You can build some great software and leverage the revenue to acquire and expand further - but if you lose sight of the big picture then stagnation, disfunction and decay is not far away.

When I first saw Google+, my first reaction was that Google has risen to this challenge that Microsoft faltered on - and may have just bought themselves another decade of stellar growth.


The title should probably say the year at which this happened. 2003. aka. not new.


My favorite part is where they think they can solve the problem by solving the problems.


Bill's email is at the bottom. Hooray for top-posting!


That's just standard Outlook email behavior. It works pretty well for corporate email


No, it doesn't.

It's used frequently in corporate mail systems. This doesn't mean it works well.

Threaded mail clients FTW.


Stuff gets forwarded around, attached to various systems, etc. Having the entire thread, unmodified, has been a lifesaver for me more times than I can remember.


Having the entire thread is also a major PITA most of the time it's included.

With a threaded mail client, if it's necessary to send the entire thread to someone, I can select "Attach mail" -> Tag the entire thread -> and forward it as a MIME-attached mbox.

If the recipient has, say, a powerful, thread-capable mail client, they can open the mbox, read it, filter it, search it, expand it, and collapse it in ways that aren't possible with the horribly lossy Microsoft Outlook format.

As I said: it's used extensively. This doesn't mean it works.


Yea, you do. Sadly you've just gone 6 levels over the head of Sandy the PR person. And that's why it's still the default, because it works for everyone.


Don't you dare start putting reality in the way of my geek fantasy!

You've got a point, and throwing mutt at your typical office worker might not go far. Then again, my (very technophobic) father was dealing with mainframe-based "business productivity tools" in the 1980s. Including some (by current standards) very, very clunky email tools.

I'd throw the problem at Apple. I think you'd find that they'd figure out a way to sort out when it made sense for someone to forward an entire thread to someone and handle it that way. Probably, these days, within a Web interface, though possibly through a mail client / app.



My favorite part from Bill:

> So I did the reboot because it INSISTED on it. Of course that meant completely getting rid of all my Outlook state.

The fact that you can lose Outlook state by a reboot doesn't seem to bother anyone. It doesn't seem to have dawned on MS or Bill that maybe saving the state as you go might be a useful thing.


My question is: Didn't anyone at some point say "Hey, this UX sucks. I'd be embarrased to ship this."?

I know from experience how certain people can be completely unconcerned with quality, only qorking for a salary without any pride of their craft. But a whole company like that?
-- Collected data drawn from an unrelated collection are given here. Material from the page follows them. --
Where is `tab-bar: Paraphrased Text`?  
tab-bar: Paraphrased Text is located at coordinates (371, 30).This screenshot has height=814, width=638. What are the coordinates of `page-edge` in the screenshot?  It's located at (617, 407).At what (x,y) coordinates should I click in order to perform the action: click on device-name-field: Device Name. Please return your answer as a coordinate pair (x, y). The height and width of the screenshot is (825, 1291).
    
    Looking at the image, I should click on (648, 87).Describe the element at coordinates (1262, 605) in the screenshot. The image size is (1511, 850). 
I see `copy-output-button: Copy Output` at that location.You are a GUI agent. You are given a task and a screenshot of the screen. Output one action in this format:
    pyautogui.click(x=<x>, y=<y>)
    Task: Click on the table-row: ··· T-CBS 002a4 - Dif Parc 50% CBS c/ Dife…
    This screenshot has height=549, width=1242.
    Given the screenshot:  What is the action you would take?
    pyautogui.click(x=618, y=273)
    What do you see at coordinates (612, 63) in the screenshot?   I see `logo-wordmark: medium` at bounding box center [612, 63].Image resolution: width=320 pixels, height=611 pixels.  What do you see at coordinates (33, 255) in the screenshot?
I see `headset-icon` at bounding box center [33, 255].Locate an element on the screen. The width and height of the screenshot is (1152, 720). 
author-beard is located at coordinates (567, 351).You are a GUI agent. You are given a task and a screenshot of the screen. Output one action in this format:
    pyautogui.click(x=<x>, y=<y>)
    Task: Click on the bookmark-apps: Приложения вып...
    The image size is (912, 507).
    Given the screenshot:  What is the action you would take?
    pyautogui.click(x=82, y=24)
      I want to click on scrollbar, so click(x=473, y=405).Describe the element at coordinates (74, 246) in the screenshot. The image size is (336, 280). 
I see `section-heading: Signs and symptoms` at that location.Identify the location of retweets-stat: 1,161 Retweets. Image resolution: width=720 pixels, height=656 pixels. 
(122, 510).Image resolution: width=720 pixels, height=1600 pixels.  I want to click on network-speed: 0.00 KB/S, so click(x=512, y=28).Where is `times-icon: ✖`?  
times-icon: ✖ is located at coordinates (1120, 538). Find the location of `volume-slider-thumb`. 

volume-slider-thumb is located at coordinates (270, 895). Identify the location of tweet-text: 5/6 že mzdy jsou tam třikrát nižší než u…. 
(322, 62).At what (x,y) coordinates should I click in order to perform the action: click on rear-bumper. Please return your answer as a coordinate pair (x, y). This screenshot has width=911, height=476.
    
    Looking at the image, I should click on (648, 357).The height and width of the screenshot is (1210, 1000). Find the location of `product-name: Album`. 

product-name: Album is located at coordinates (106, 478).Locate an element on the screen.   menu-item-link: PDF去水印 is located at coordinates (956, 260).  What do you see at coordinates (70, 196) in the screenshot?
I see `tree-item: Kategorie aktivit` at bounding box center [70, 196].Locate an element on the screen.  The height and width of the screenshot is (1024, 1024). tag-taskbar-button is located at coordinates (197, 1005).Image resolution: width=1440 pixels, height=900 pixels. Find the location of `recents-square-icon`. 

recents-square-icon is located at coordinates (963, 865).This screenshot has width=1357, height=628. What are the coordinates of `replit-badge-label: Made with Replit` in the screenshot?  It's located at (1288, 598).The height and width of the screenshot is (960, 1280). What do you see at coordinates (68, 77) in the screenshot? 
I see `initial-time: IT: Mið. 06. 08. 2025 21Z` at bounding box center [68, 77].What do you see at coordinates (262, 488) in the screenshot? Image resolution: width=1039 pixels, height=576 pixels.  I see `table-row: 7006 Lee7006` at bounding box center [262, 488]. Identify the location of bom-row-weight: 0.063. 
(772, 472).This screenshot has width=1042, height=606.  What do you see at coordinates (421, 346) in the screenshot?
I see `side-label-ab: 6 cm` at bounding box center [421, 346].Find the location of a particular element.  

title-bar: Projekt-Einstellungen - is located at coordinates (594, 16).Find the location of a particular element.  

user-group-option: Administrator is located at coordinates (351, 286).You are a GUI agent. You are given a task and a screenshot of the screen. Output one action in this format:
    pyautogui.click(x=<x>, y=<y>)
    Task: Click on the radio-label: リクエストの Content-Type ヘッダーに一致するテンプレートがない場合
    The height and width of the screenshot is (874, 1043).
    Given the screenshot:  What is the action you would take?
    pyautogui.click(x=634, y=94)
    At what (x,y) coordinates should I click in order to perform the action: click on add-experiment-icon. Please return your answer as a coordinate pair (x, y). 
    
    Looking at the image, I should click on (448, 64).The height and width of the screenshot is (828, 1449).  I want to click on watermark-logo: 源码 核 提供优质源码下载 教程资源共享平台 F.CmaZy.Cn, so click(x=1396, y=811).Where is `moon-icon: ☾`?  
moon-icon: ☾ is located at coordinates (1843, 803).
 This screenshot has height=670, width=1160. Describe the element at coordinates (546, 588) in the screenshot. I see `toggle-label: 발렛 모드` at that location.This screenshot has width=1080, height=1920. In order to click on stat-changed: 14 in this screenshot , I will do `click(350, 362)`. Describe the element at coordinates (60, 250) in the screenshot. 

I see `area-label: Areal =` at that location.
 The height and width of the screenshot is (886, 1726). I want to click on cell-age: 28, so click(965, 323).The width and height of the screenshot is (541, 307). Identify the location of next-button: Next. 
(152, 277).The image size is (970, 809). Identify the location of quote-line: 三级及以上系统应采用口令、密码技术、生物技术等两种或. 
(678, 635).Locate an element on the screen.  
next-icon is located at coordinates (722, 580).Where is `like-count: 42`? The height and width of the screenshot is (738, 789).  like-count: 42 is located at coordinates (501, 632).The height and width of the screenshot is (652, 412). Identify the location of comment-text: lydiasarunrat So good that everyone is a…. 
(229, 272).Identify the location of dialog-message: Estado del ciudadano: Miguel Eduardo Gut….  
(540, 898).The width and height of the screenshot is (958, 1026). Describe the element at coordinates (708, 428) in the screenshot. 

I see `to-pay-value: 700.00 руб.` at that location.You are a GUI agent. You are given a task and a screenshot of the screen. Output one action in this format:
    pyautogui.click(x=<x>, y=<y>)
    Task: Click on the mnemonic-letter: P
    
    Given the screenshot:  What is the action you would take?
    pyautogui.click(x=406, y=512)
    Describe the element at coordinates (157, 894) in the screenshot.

It blows my mind.



I have seen that before here on hacker news; something should be done to supress old stories, or at least to show them only to newbies ...


Things are better, but yes, Windows would benefit (and possibly will with rumors regarding Windows 8) from real package management.


Poor Dave...


My dear Bill, how have you been this century?

Please consider making a true light and modular Windows OS. I cannot do simple things like Alt-Tab on Windows 7.

I beg you, create a streamlined Windows XP-like OS that allows full functionality based on a modular approach. I'd also like to know what all the programs and services are running (am I running adware/malware/virus or is this vital etc). And not Windows 7 starter.

Something like XPLite but created by Microsoft!

Mr. Throwaway, your most obedient.


What the hell are you talking about?

Alt-tab works just like it always has. the task manager works better than it ever has.

Ohhhhh..... I see. Obvious troll is just being obvious.